About 4 AM, after finishing my third story of the night, I shoved the Guardian reporter to one side of a mattress on the floor and laid down on the other side, wearing the same clothes I had been wearing for more than two days. I passed out for four hours. That morning, the Post reporter and I decided to flee.
“This is the worst place on earth,” he said.
“I’m never coming back here again,” I agreed.
We hitched a ride to Karachi, avoiding roadblocks of burning tires and cars and slogan-shouting men. Broken glass carpeted parts of the road. Trucks at gas stations were set on fire; so were some gas stations. Black plumes of smoke and the wreckage of grief could be seen everywhere—a torched building at a district court complex, a dozen blackened trucks near a gas station, a gas tanker, and a truck once filled with sand, still flickering with flames.
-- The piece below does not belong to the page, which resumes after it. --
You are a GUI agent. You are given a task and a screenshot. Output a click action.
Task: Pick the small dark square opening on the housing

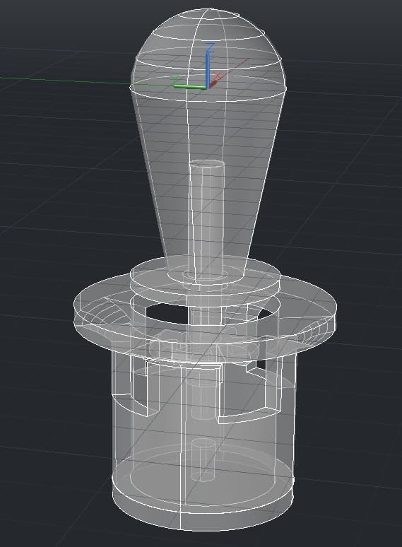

We waved a flag from Bhutto’s party out the car window, our visa on this dangerous stretch. “Bhutto lives!” we shouted as our password whenever men stopped us. “Bhutto lives!” the men shouted back. In one town, we saw hundreds of men carrying sticks and marching down the road ahead of us. We veered off, down a side street to the right. Nationwide the scene was little better. Life was at a standstill. Trains were halted; stores were closed. Some towns reported fuel and food shortages, or that only rickshaws and donkey-pulled carts could move.
We made it back to Karachi in seven hours—relatively quickly, with no traffic and no police preoccupied with pulling over speeders. In the rubble of the riots, boys already played cricket, normalcy already reasserting itself, the typical cycle of tragedy and mourning and recovery compressed because tragedy was such a usual event.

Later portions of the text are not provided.